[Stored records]
>>>
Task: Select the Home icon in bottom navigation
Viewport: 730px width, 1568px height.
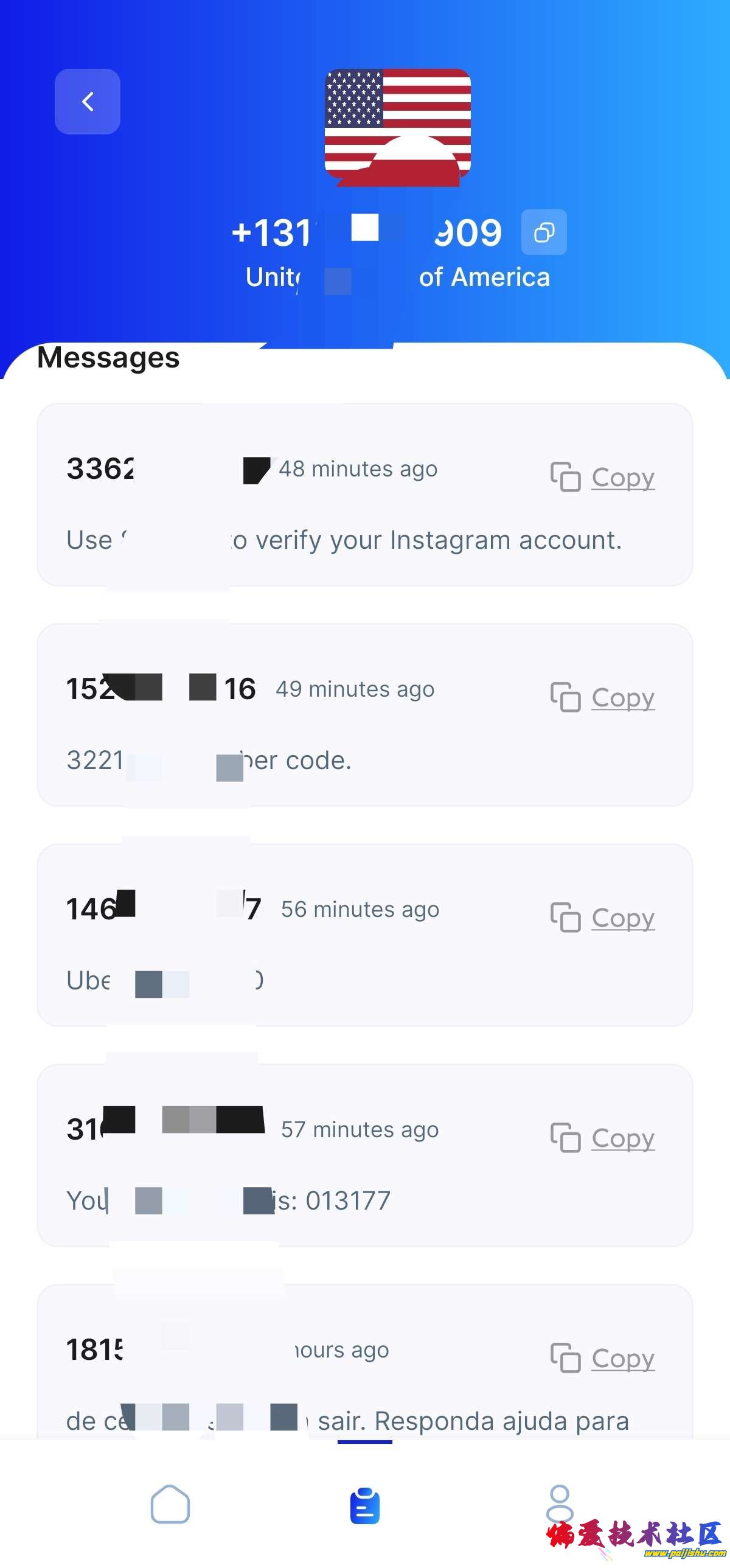Action: 171,1506
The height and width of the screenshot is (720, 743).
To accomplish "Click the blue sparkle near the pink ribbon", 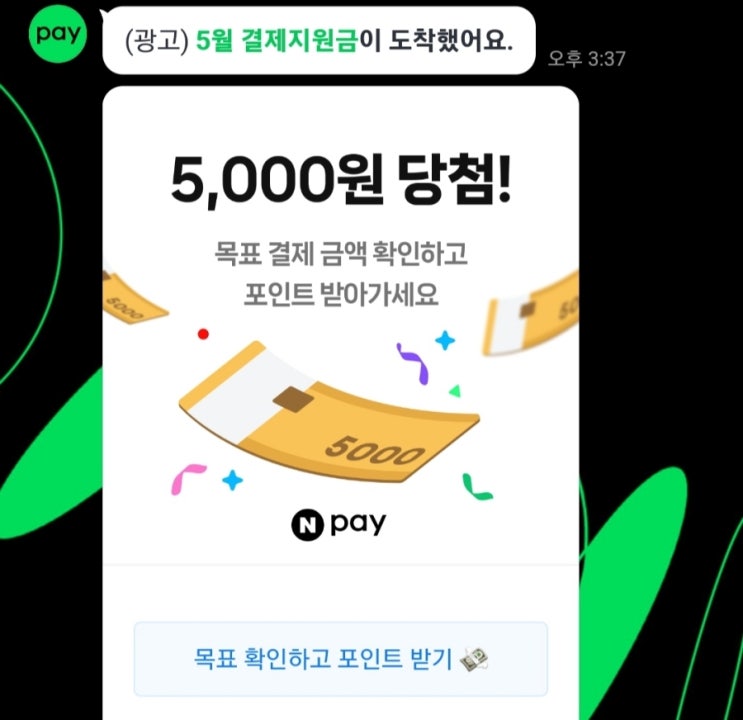I will [233, 480].
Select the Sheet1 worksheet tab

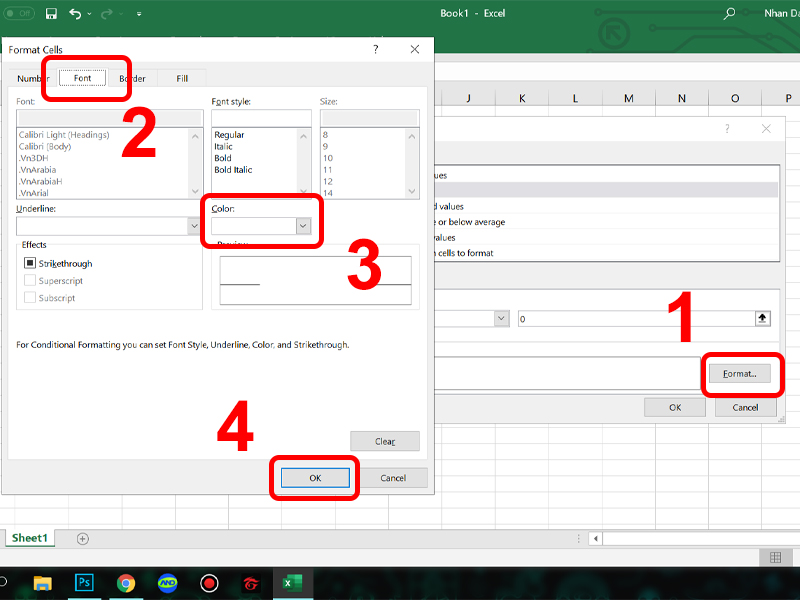[x=30, y=538]
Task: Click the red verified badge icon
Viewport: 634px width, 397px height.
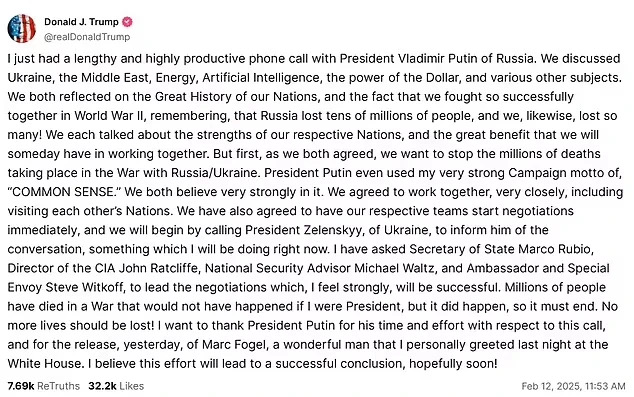Action: pyautogui.click(x=127, y=22)
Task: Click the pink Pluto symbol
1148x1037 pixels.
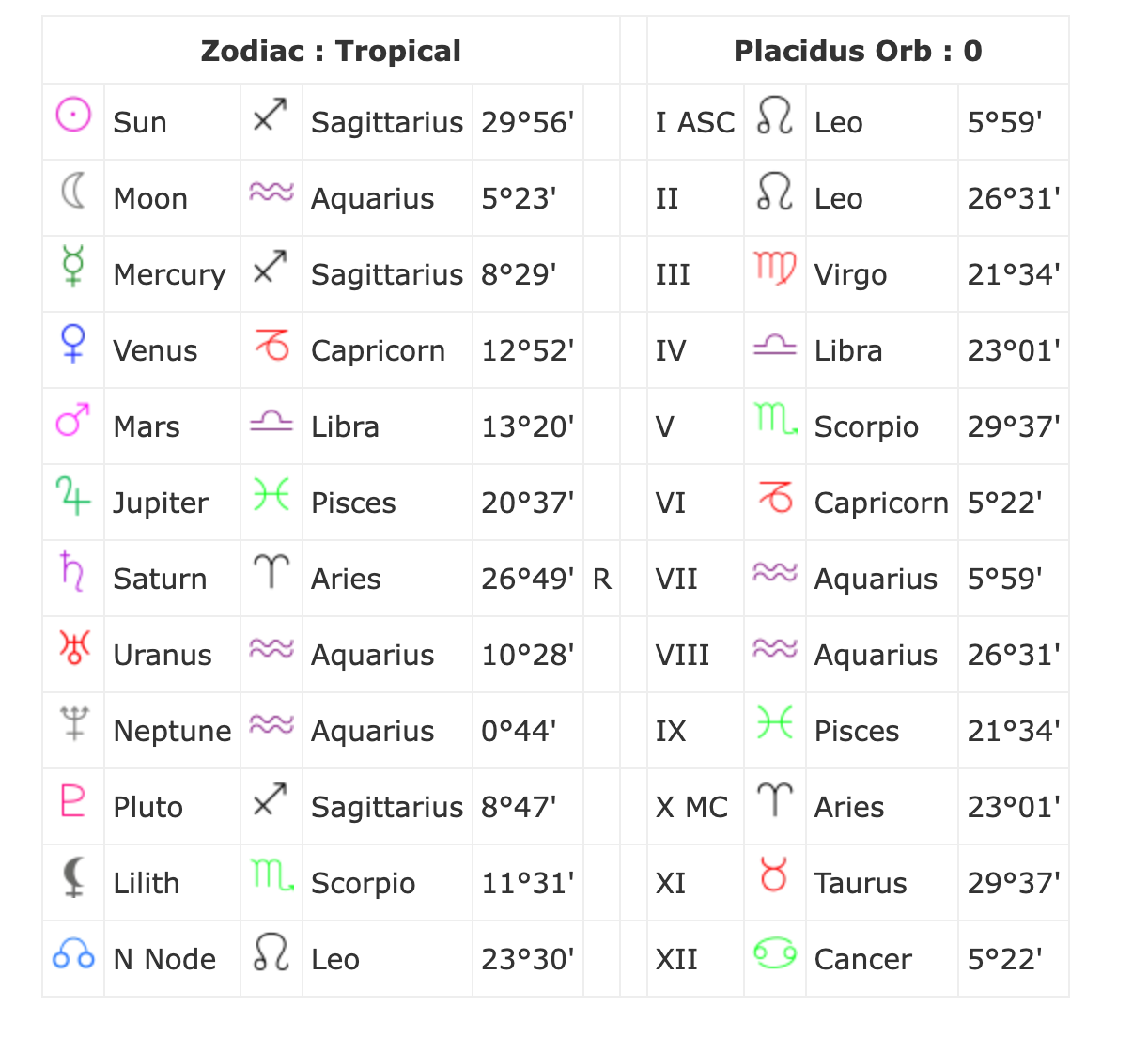Action: tap(73, 799)
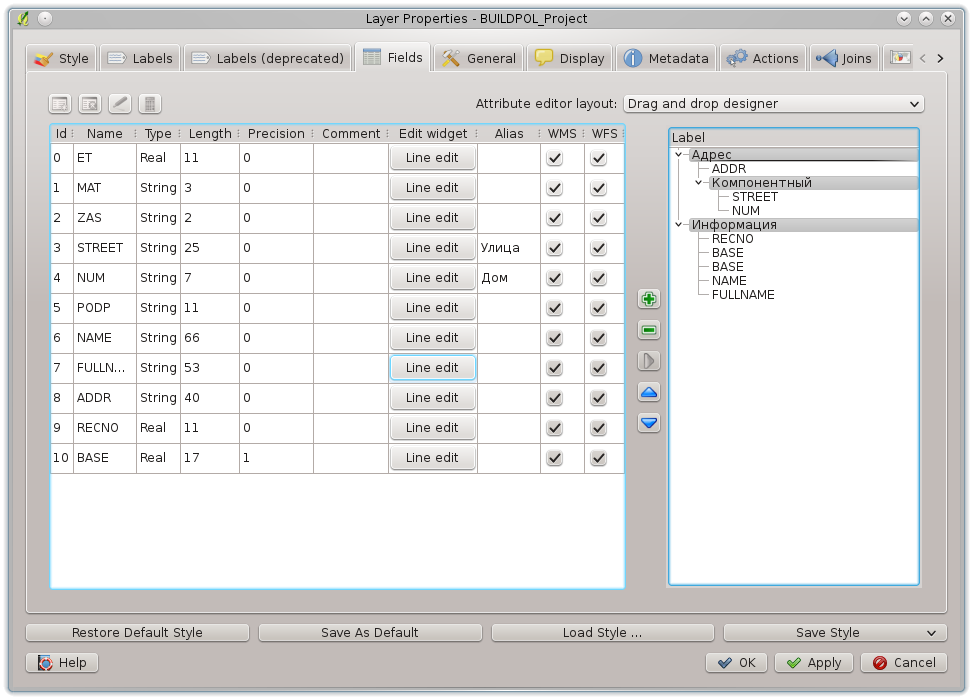Viewport: 973px width, 700px height.
Task: Uncheck WMS checkbox for the ET field
Action: (554, 158)
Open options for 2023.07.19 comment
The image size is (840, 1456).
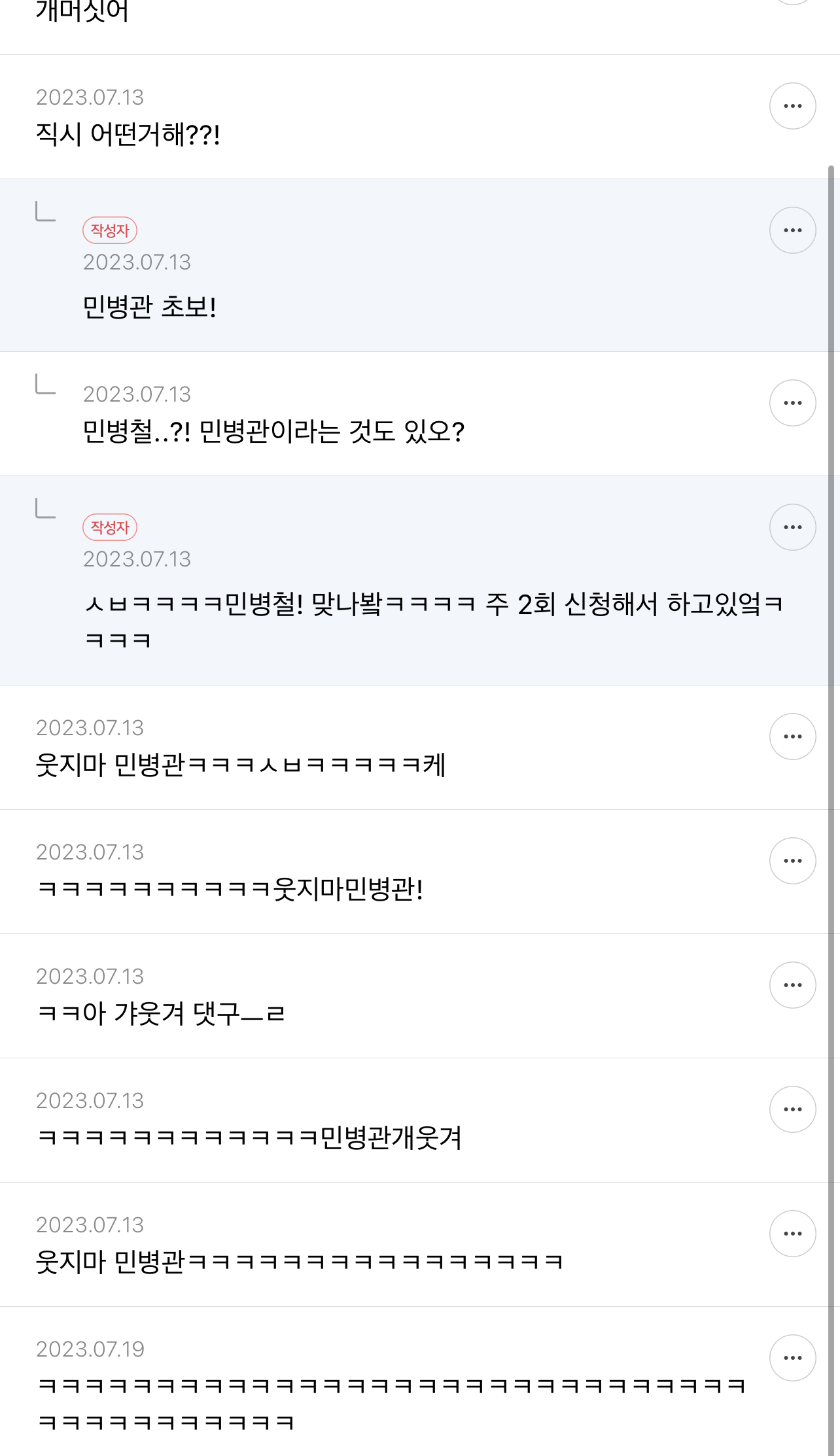click(x=792, y=1358)
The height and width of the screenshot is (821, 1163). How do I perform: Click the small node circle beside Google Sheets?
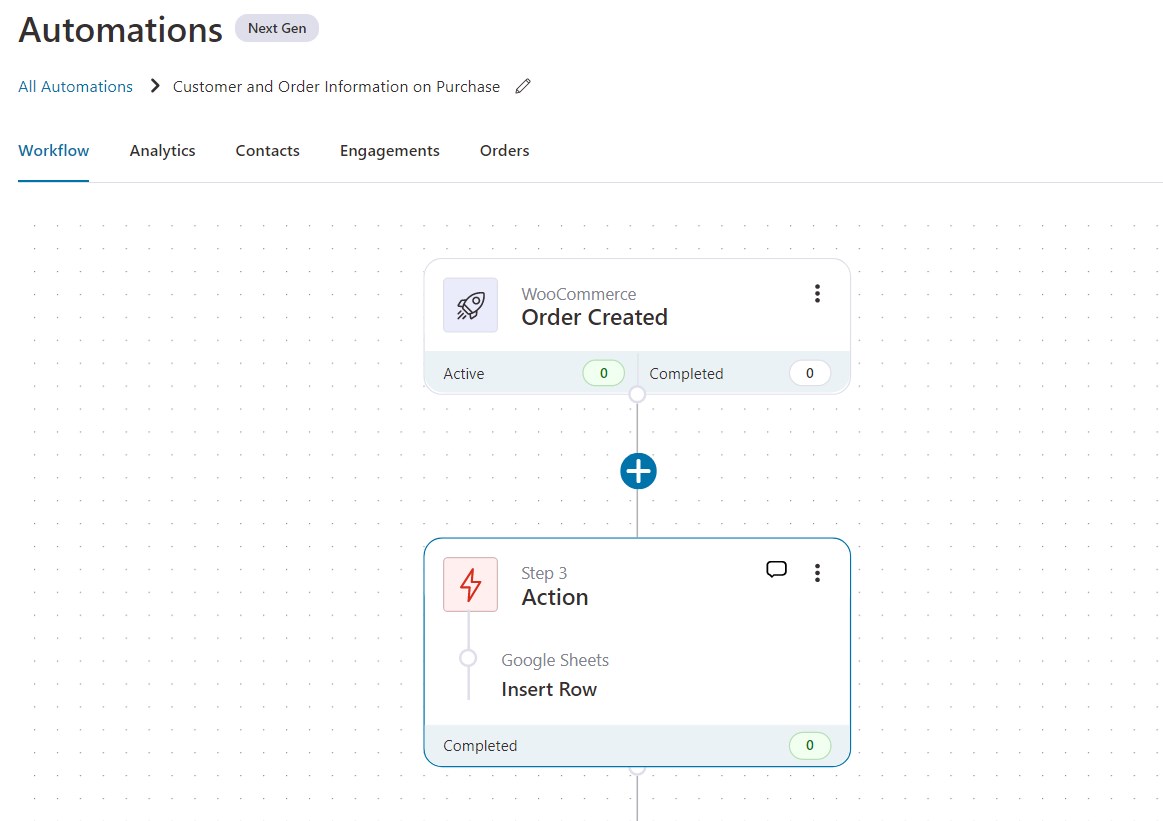[x=468, y=658]
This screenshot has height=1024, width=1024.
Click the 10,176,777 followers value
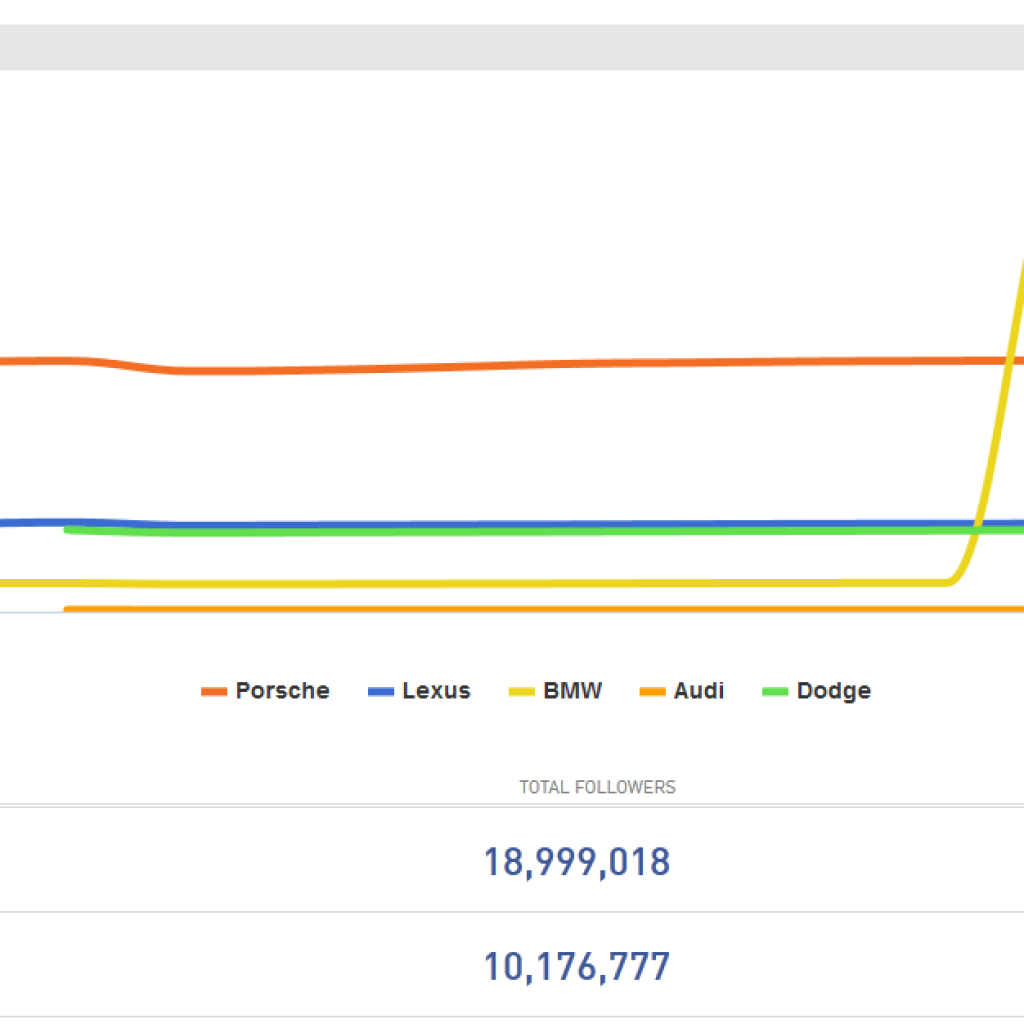click(x=577, y=967)
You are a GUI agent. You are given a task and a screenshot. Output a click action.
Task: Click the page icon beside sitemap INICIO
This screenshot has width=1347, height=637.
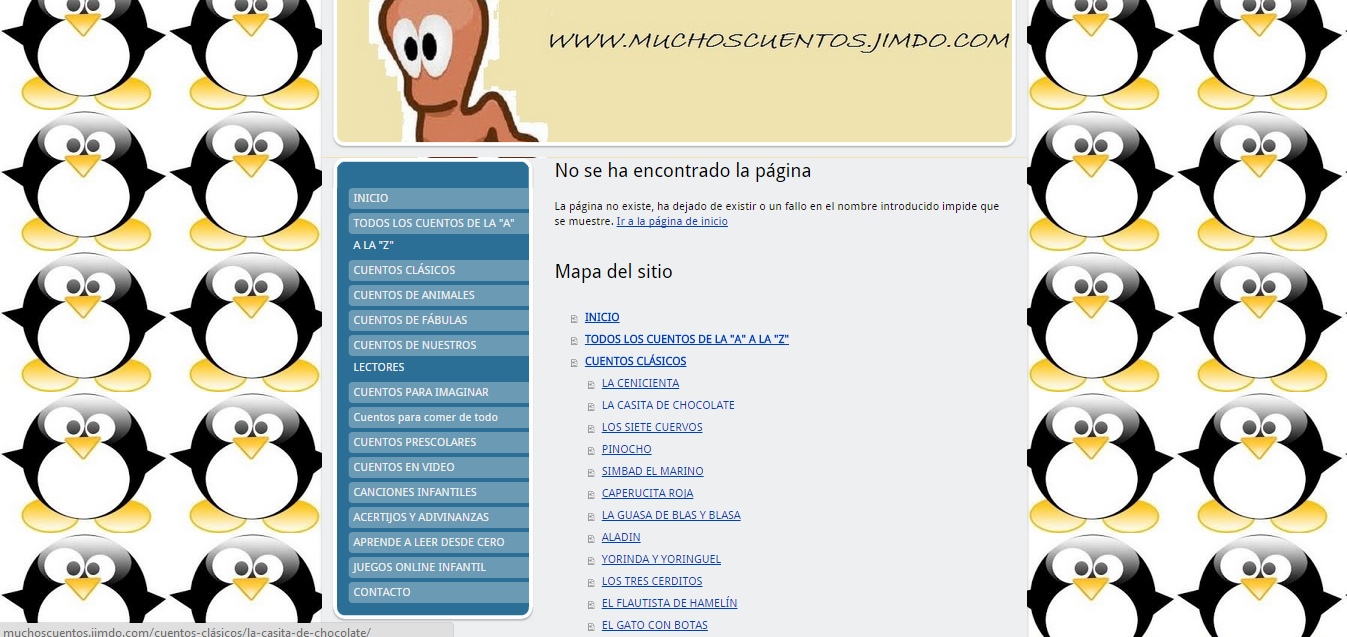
<<<
Take the line containing "Click the 10,176,777 followers value" and every line after it up to the end of the data, and write them out exactly, without the pictures.

- _EXPECTED ANSWER_
Click the 10,176,777 followers value
click(x=577, y=967)
You are a GUI agent. You are given a task and a screenshot. Output a click action.
Task: Click the page icon beside sitemap INICIO
This screenshot has width=1347, height=637.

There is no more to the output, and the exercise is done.